Tom was passionate both about the services provided by EEF to member organisations, and about the need to unify his team around the new structure and goals. His naturally open and honest management style led him to adopt a collaborative approach to building the new team, both by sharing information with them and by valuing their ideas and experience. In this context, he identified a number of key priorities in implementing the proposed strategy. He divided these into the ‘what’ and the ‘how’ of the required changes, as follows:
o Establishing the new geographical sales areas with their respective sales representatives, in terms of the specific postcodes to be covered, and setting out the financial targets associated with each.
o Putting in place the necessary reporting and forecasting processes to enable senior management to monitor progress on the development of the business pipeline which operations departments would need to service.
o Upgrading the existing CRM system to allow for the consistent measurement of individual key performance indicators, and establishing the practice of using the system effectively within the sales team.
o Leading a shift in the culture towards more problem-solving, ‘corporate-minded’ behaviours. Previously, the sales team had had something of a ‘silo mentality’, so encouraging people to think in terms of the whole organisation and to work collaboratively with other functions would be a major challenge. Tom recognised that the sales team would have to take the lead in this effort, and persuade other functions to work with them.
o Building trust and cooperation within the team, such that each sales area representative has support from colleagues within the team when needed, rather than seeing themselves as competing with each other.

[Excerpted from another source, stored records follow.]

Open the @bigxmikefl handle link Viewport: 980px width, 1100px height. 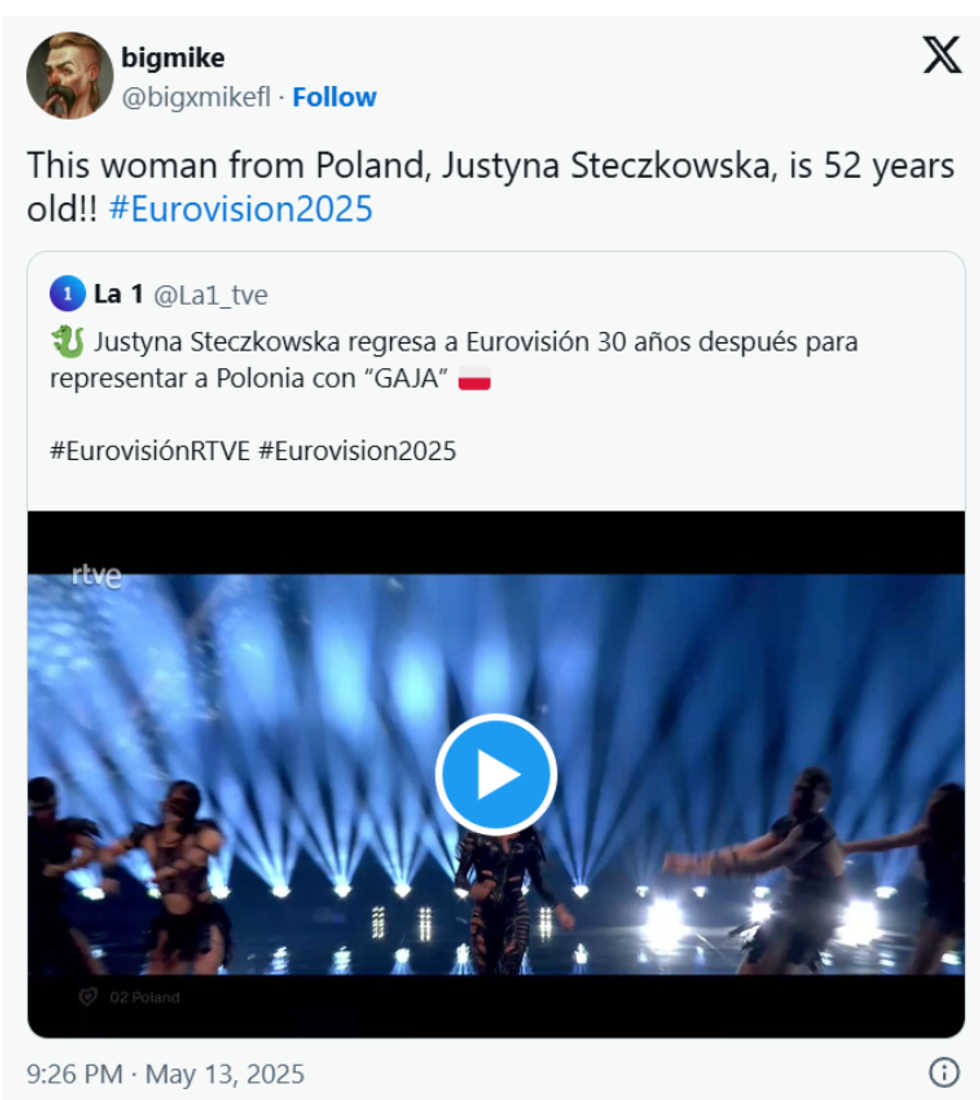click(x=196, y=97)
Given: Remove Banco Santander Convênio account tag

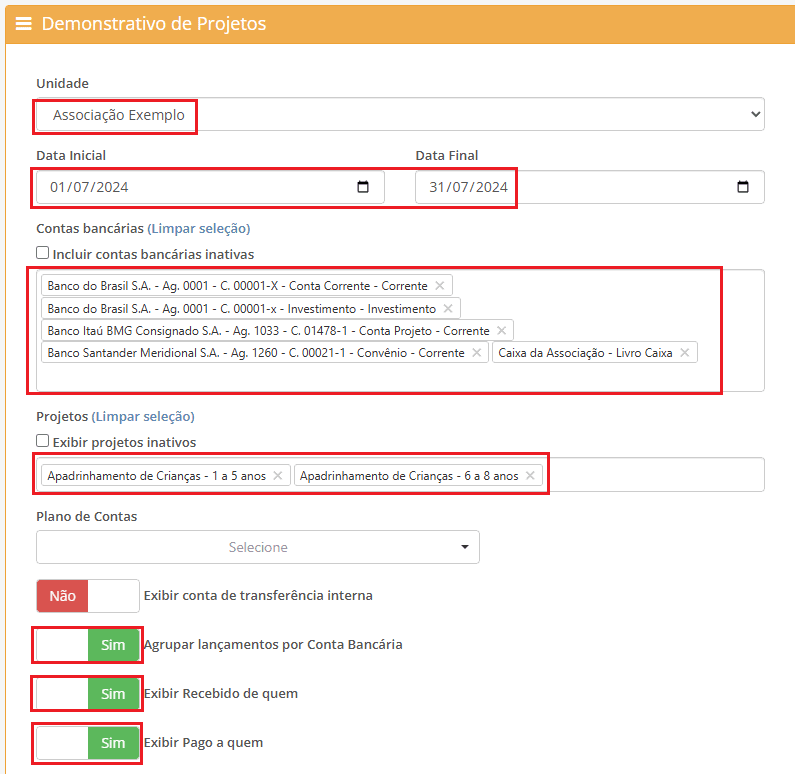Looking at the screenshot, I should [477, 353].
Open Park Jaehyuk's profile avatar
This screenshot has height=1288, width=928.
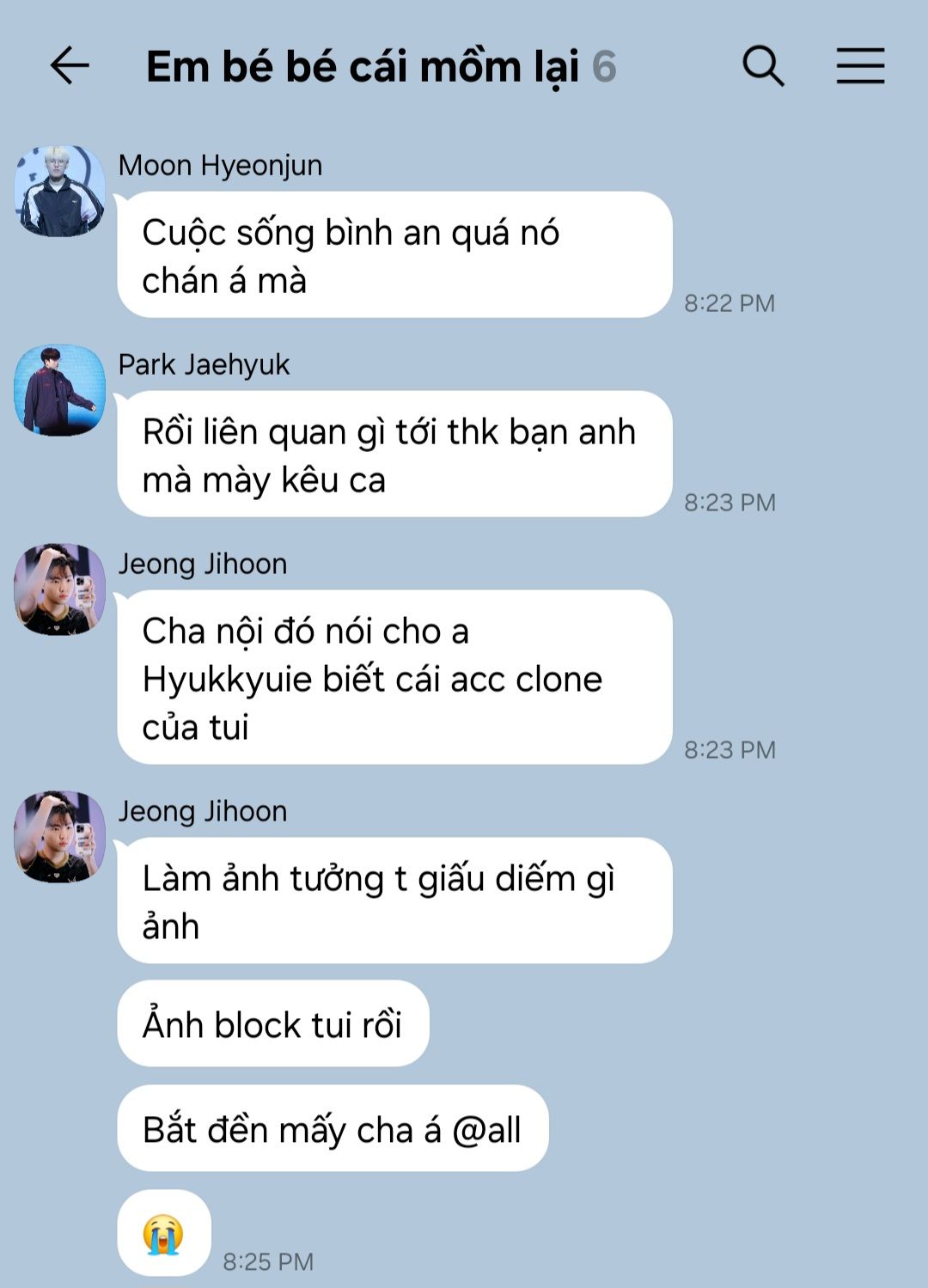pos(60,390)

Underpinning all of these challenges, Tom felt it was important to support his team, both professionally and personally. This included ensuring they had the right ‘tools for the job’, such as corporate credit cards for business expenses, and clear sales ‘patches’ for which they were responsible. It also included working with them to understand their motivations and drivers, and using psychometrics to understand how best to draw them together into a high-performance team. It was also important to put to rest the concerns which still persisted within the team after a long period of uncertainty. Tom’s main approach here was in being honest about his own concerns, while also sharing his passion for the new vision, which he genuinely believed was in the best interests of the organisation.
Two years on from the restructuring and Tom believes a lot of progress has been made. He still sees issues around sustaining performance in a difficult market, and balancing the membership and non-membership aspects of the business, but the team itself is performing well and the desired culture changes are starting to embed. A perfectionist by nature, and someone who cares about the people who work for him, Tom nonetheless continues to reflect on how the changes could have been more smoothly implemented.
Case study question
• Using leadership theory and concepts critically evaluate the operation of leadership in this case.